Monday, September 23, 2013
Handsome Devil All-Rounder
When searching for an all-rounder bike I discovered lots of options. I wanted it to be fun to ride unloaded, come as a complete bike, fit big tires with fenders and have the potential to add racks and carry a load. I first thought the Surly Long Haul Trucker or Novara Safari would fit the bill, but they were both more heavy duty than I needed. The Specialized Tricross was nice and had a great price, but I found the ride and look to be meh. I really liked the Novara Randonne but I can't get over the amount of seat post that shows on that sloping top tube. Rivendell Bikes are nice but out of my budget. I was looking for a bike with a different look as well. The Handsome XOXO was on the short list but I was looking for something more on-road than off. I read about the Handsome Devil right here on these pages and in Momentum Magazine. It seemed to check all of the boxes, but I would need to order it sight unseen.
When I saw that the Handsome Devil went on sale I pulled the trigger. The next day I had a voicemail from Jesse asking me about my build. We talked about how I would use the bike and picked a local bike shop to do the assembly. A couple of weeks later I was rolling out of the bike shop with my Devil on 35c tires (Jesse thought I would like them better than the 32mm stock ones). The shop employees were a little perplexed, "I suppose you could commute on it." Heck yeah!
So fast forward 6 months and I've made some changes. I ditched the bar-tape grips for shellacked cork. All transportation bikes should have fenders, so I installed SKS Longboard fenders. A Velo-Orange Pass Hunter Rack holds a Wald Basket. I scored a Nitto R-14 rack on Ebay and my wife got me a Rivendell Large Saddleback for Father's Day. I call the bike my "Riven-Devil."

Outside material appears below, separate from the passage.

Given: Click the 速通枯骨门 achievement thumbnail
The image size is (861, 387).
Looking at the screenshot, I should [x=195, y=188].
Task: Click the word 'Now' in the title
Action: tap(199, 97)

The steel frame has a nice springiness about it and the powder coat looks great. The steering on the Devil is quick, but some weight in the basket quiets it down a bit. The cyclocross geometry does not lend itself to weighting up the rear without a load up front. You can set up a Devil for touring as long as you spread out the load. The geometry prefers a front load; however, the frame lacks a threaded boss above the front dropout (but there's one mid-fork). Handsome now has a version of the Devil with a Porteur Rack, but they drill out the tangs for the axle and (I presume) use a longer skewer.
The Devil is set up with 1x8 gearing with a 44T chainring. It's perfect for my flat-to-rolling commute. I'm not sure the drivetrain is ready for a loaded tour without replacing the double 150bcd crankset --the gearing would be too hight evening adding a second chainring. A low-double or triple would probably be better for biking up hills with a full touring load. With a nod to versatility, the Devil has semi-horizontal dropouts for internal hub builds.
I've enjoyed the Devil and I would recommend working with the Handsome Cycles folks on your search for your Bike For the Rest of Us.